Aging. With the exceptions of Dorian Gray and Peter Pan, it happens to us all. And the resulting battle against our sagging, drooping, expanding bodies is witnessed in our obsessions with exercise, cleanses, cosmetic surgery, and diets. Artist Sean Healy mines this theme in his recent exhibition, Gut—an artistic exploration of his own struggles with a waistline expanding with age. 

“I’m in the thick of middle age right now,” says Healy. “It’s a little harder to do things that come naturally anymore. [Gut is] kind of a reaction. Sort of a mid-life crisis.”

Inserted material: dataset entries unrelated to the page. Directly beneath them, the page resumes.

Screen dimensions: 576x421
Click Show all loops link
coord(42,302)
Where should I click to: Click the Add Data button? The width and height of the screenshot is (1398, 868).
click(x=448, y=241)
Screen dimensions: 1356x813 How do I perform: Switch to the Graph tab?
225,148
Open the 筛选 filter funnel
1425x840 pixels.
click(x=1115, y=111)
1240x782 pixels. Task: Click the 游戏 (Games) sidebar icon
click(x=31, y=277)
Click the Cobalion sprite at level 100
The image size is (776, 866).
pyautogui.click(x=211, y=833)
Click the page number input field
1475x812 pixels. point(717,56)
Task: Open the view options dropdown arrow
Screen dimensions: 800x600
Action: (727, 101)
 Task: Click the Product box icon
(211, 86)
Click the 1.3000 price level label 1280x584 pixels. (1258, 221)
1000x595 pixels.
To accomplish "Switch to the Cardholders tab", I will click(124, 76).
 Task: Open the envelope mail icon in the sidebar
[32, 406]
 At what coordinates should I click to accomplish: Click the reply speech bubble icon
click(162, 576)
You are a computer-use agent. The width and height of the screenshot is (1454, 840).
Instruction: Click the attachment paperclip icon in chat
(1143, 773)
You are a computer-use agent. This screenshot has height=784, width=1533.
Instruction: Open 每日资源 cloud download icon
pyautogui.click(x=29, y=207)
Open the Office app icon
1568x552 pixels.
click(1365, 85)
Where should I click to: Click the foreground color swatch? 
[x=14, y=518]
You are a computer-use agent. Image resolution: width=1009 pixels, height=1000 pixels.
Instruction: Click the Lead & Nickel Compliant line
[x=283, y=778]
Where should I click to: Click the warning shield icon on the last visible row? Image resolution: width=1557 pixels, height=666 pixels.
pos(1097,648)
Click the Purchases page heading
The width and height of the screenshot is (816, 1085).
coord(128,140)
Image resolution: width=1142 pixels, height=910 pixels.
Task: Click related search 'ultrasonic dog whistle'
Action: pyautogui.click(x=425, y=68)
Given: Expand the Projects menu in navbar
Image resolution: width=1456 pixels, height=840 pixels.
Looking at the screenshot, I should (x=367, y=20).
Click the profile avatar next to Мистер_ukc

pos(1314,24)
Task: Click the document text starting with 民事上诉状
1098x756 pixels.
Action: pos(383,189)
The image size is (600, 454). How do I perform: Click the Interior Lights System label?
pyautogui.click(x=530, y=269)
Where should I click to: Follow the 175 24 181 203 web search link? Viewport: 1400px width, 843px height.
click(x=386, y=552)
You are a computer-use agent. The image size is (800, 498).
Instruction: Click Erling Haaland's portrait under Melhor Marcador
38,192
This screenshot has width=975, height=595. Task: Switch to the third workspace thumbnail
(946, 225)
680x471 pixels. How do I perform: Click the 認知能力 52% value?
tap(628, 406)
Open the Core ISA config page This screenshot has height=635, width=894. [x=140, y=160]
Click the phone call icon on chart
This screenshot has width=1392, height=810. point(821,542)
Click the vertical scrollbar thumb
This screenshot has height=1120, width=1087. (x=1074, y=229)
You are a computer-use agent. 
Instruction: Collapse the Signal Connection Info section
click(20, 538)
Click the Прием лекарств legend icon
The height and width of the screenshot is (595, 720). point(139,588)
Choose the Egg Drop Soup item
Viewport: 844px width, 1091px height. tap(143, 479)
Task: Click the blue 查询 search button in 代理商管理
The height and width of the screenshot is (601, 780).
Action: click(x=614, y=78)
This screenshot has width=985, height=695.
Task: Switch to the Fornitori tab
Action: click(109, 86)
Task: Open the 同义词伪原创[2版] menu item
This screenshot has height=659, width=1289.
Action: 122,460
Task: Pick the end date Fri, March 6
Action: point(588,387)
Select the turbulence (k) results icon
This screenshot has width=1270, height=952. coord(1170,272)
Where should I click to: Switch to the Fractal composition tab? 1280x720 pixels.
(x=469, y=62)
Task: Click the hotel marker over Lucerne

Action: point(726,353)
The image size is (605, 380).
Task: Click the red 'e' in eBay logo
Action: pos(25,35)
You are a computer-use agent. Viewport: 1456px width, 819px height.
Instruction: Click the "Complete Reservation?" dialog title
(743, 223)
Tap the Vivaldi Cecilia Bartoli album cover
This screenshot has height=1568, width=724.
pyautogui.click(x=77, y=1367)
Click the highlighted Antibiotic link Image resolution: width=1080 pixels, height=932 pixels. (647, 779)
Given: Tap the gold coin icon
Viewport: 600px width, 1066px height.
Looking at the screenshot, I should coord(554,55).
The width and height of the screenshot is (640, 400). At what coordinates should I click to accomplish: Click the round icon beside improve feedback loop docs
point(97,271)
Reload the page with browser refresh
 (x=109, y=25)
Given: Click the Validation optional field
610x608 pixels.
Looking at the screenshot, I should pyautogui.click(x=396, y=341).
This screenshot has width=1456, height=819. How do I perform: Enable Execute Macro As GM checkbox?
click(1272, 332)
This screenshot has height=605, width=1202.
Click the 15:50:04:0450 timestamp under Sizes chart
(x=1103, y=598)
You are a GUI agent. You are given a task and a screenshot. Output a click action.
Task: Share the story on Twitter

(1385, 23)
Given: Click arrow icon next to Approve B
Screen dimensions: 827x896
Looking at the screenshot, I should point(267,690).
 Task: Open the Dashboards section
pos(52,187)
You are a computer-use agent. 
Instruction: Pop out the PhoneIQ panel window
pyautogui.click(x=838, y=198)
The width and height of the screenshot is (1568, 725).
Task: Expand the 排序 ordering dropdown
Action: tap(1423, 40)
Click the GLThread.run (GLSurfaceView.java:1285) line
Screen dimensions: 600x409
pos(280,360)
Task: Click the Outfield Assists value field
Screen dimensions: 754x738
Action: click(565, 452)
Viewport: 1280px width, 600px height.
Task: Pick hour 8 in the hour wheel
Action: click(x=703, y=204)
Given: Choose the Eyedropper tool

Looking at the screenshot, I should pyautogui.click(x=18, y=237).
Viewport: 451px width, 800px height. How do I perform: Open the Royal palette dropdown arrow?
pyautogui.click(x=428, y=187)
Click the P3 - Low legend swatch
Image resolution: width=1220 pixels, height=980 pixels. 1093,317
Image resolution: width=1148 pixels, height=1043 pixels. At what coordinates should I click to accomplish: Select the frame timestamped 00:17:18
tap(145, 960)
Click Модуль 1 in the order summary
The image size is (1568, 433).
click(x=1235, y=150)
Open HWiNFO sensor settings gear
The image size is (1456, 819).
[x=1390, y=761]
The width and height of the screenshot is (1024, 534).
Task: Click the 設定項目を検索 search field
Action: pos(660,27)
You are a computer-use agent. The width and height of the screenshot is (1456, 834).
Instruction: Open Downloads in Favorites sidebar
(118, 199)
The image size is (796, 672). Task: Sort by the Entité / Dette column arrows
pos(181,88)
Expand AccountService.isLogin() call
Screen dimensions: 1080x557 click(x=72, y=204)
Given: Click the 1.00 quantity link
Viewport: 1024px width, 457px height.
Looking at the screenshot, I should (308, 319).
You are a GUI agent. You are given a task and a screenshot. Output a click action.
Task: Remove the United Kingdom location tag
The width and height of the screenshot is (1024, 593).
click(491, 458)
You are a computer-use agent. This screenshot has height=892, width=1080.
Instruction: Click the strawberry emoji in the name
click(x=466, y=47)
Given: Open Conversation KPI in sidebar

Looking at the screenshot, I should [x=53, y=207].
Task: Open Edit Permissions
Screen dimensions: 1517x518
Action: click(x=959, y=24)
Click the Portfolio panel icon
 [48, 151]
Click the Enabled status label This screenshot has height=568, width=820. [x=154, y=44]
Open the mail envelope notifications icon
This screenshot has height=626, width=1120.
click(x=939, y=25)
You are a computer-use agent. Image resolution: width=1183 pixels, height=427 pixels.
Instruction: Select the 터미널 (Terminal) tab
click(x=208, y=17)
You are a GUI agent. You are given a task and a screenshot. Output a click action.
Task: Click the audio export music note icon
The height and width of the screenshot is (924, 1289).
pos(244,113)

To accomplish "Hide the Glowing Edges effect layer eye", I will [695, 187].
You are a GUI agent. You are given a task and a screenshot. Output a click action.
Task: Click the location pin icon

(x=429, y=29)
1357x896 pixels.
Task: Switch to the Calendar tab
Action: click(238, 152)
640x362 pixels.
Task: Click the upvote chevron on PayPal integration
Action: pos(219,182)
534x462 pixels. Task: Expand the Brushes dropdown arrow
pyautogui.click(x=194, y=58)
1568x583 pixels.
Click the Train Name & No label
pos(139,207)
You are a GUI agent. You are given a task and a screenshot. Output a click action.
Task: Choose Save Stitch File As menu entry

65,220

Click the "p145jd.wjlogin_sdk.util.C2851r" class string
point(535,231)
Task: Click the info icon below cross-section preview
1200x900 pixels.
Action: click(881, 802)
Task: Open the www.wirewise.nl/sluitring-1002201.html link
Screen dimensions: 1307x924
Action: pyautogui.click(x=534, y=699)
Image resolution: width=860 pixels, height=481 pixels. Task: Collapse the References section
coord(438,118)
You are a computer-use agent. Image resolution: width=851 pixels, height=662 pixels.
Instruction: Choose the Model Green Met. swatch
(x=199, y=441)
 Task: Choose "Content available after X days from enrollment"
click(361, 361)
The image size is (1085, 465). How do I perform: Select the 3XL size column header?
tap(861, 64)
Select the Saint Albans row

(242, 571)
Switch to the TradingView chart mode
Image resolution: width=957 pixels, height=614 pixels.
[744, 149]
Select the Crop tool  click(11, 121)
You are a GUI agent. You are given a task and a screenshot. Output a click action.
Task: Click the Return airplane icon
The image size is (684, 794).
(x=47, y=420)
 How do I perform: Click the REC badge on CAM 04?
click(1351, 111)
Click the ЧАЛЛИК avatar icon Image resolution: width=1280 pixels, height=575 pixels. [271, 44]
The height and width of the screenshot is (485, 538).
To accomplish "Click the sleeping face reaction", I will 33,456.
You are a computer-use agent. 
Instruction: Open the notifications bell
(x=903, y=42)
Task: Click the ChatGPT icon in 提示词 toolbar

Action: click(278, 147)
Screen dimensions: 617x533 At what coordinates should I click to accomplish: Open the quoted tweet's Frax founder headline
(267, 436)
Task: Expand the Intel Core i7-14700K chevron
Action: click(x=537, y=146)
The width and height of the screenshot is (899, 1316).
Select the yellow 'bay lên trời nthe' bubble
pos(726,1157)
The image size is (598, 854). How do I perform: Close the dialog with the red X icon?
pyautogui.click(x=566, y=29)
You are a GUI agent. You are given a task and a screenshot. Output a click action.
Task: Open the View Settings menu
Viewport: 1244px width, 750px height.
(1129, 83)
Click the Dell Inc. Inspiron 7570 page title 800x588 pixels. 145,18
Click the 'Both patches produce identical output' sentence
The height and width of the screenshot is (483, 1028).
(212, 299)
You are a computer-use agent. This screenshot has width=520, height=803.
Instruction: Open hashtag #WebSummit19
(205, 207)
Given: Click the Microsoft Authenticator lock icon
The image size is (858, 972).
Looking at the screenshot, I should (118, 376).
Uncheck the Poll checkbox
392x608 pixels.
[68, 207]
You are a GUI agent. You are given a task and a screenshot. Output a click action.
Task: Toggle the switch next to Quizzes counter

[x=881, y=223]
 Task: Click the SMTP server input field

Using warped wood, cigarette filters, and bellybutton lint in conjunction with traditional materials, Healy has taken a snapshot of his own aging process. In one piece, Speed Bump Headache, resin and paint droop and leak from tightly packed cigarette filters. In Roil, brightly colored resin stalactites pool on the floor. His sculptures explore the everyday things we slough off, like the bellybutton lint used in Memory of Muscle Tees and the mountain of cigarette butts in Middle Aged Sex.

“Some of the materials I have used before—like cigarette filters—took on a different connotation then in past shows,” says Healy. “In past shows they were more about masculinity. In this show they were more about cast-offs, things we discard.”

While Healy may be drooping physically, creatively he feels more vigorous than ever. Bodily toll is one thing, but a lifetime engaged in the mental exercise of making art has only strengthened his practice.  

“You keep going,” he says simply of the lessons he took from Gut. “It’s not dependent on physicality. [Making art] is not like athletics. That was the realization. That it was still there. This is what I do.”

Gut is at the Elizabeth Leach Gallery through December 30.